• [What is required] Please set out the lines below as a numbered list, skipping any blank lines and leaving the pictures out.

• [Input data]
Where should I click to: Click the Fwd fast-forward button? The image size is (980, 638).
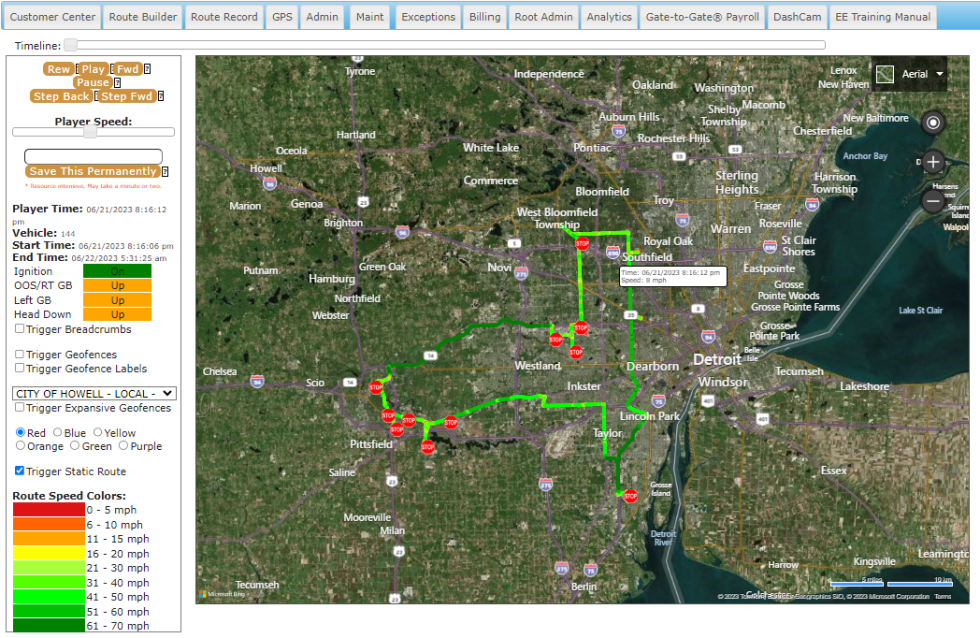pos(127,69)
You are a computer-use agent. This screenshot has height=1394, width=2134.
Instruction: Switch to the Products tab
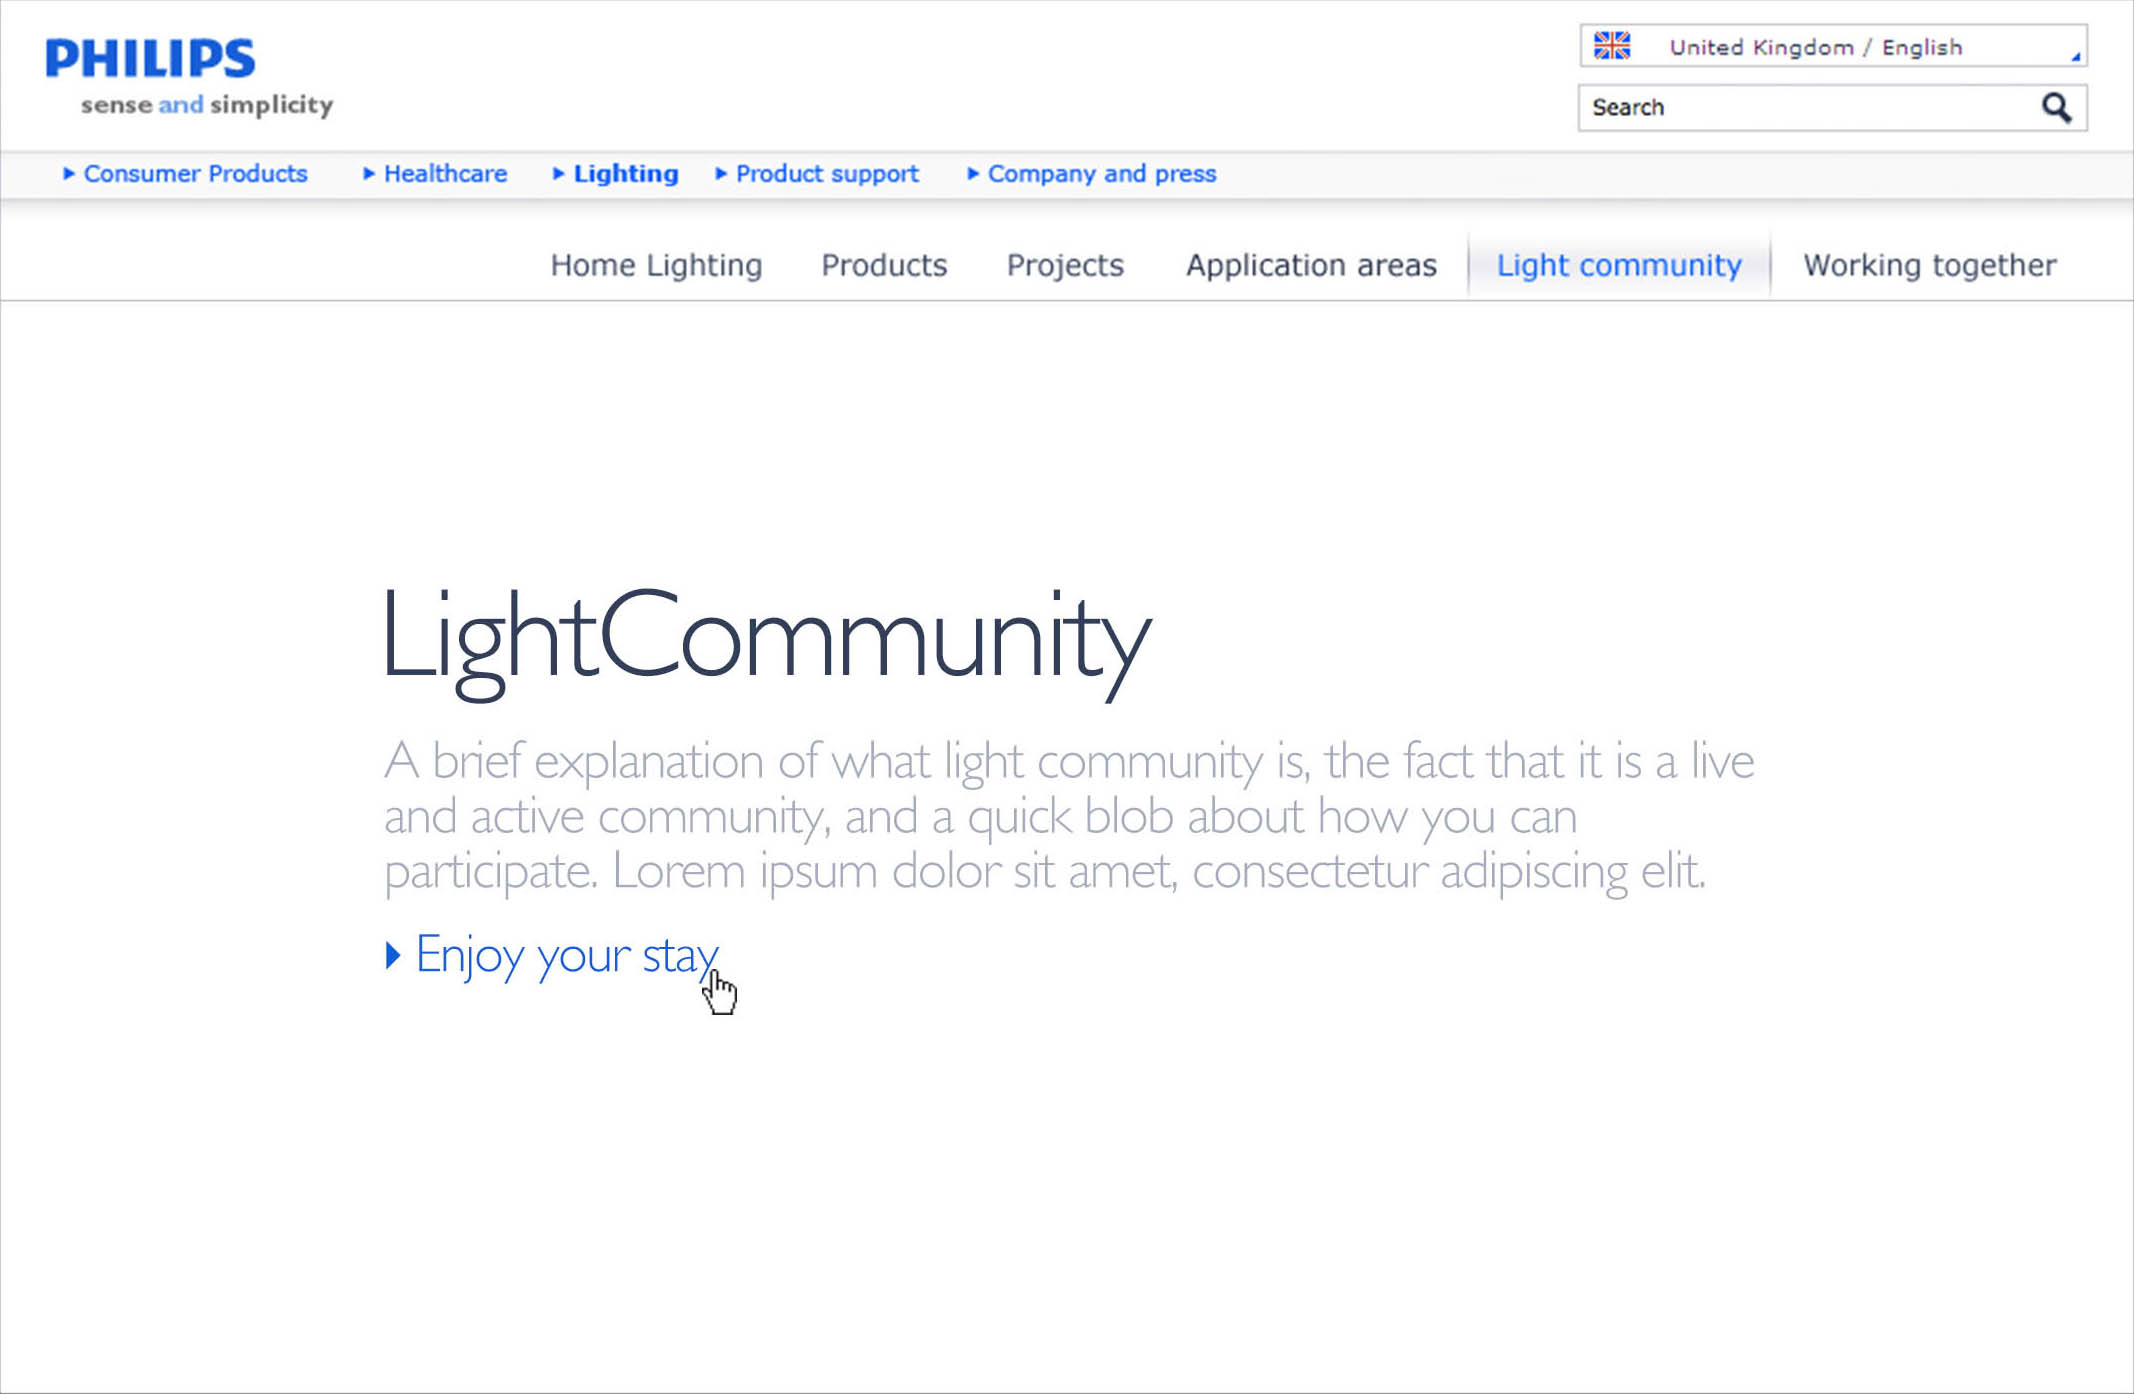click(x=883, y=265)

• [Correct answer]
1. Where should I click to: Click the Fwd fast-forward button? The image size is (980, 638).
2. pos(127,69)
3. You are a computer-use agent. This screenshot has height=1394, width=2134.
4. Instruction: Switch to the Products tab
5. click(x=883, y=265)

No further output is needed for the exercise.